### Work instruction
Copy the entries exactly, through the "Screen dimensions: 1498x812" line.

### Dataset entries
---------------

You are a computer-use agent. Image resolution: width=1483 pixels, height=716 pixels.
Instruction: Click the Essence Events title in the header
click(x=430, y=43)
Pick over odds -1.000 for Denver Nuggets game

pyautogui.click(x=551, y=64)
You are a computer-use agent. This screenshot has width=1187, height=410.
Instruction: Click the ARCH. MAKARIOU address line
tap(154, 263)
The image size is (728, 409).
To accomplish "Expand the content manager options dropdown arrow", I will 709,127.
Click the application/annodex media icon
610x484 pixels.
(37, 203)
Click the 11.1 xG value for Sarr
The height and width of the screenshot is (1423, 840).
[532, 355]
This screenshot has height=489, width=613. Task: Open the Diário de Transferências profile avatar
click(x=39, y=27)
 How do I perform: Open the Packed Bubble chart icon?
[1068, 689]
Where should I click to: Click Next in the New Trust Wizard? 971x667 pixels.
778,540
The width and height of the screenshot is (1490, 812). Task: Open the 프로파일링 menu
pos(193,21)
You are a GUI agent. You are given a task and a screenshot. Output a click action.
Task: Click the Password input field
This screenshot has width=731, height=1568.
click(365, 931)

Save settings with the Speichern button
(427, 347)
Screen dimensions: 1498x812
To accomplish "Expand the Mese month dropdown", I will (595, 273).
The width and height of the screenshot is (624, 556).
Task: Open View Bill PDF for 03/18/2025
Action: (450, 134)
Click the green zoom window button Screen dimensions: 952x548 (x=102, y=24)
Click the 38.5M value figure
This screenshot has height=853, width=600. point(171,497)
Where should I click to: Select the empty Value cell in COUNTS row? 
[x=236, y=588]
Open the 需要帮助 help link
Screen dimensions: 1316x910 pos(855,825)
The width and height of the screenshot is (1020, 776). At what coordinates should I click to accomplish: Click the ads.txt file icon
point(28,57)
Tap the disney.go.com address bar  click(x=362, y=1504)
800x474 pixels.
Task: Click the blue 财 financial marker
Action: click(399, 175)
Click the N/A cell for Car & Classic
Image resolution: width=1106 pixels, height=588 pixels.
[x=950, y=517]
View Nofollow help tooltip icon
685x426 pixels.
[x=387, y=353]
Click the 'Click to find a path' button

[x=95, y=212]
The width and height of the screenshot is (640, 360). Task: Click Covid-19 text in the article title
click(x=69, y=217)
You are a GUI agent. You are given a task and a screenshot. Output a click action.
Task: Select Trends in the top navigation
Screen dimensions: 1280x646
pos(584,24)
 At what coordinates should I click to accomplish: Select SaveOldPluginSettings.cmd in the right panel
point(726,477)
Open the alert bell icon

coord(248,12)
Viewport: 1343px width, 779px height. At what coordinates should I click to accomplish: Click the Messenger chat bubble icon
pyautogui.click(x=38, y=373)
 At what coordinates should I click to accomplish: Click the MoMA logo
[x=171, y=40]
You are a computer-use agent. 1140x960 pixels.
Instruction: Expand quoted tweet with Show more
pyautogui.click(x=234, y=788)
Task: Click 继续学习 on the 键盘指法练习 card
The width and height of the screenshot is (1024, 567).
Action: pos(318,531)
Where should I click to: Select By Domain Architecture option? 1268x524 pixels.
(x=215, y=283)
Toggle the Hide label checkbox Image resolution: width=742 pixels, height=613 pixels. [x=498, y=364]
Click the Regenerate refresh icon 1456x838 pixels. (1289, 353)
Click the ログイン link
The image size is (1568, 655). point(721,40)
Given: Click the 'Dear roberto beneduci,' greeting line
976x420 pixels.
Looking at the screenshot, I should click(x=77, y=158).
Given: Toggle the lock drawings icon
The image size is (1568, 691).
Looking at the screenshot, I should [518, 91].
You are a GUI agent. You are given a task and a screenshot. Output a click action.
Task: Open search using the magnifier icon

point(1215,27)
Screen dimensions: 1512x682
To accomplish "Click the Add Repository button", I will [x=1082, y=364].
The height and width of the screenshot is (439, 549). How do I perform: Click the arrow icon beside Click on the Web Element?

---------------

### Reply to the task
You are a computer-use agent. Image resolution: width=1483 pixels, height=716 pixels.
Instruction: Click the Essence Events title in the header
click(x=430, y=43)
Pick over odds -1.000 for Denver Nuggets game

pyautogui.click(x=551, y=64)
You are a computer-use agent. This screenshot has width=1187, height=410.
Instruction: Click the ARCH. MAKARIOU address line
tap(154, 263)
The image size is (728, 409).
To accomplish "Expand the content manager options dropdown arrow", I will 709,127.
Click the application/annodex media icon
610x484 pixels.
(37, 203)
Click the 11.1 xG value for Sarr
The height and width of the screenshot is (1423, 840).
[532, 355]
This screenshot has height=489, width=613. Task: Open the Diário de Transferências profile avatar
click(x=39, y=27)
 How do I perform: Open the Packed Bubble chart icon?
[1068, 689]
Where should I click to: Click Next in the New Trust Wizard? 971x667 pixels.
778,540
The width and height of the screenshot is (1490, 812). Task: Open the 프로파일링 menu
pos(193,21)
You are a GUI agent. You are given a task and a screenshot. Output a click action.
Task: Click the Password input field
This screenshot has width=731, height=1568.
click(365, 931)

Save settings with the Speichern button
(427, 347)
Screen dimensions: 1498x812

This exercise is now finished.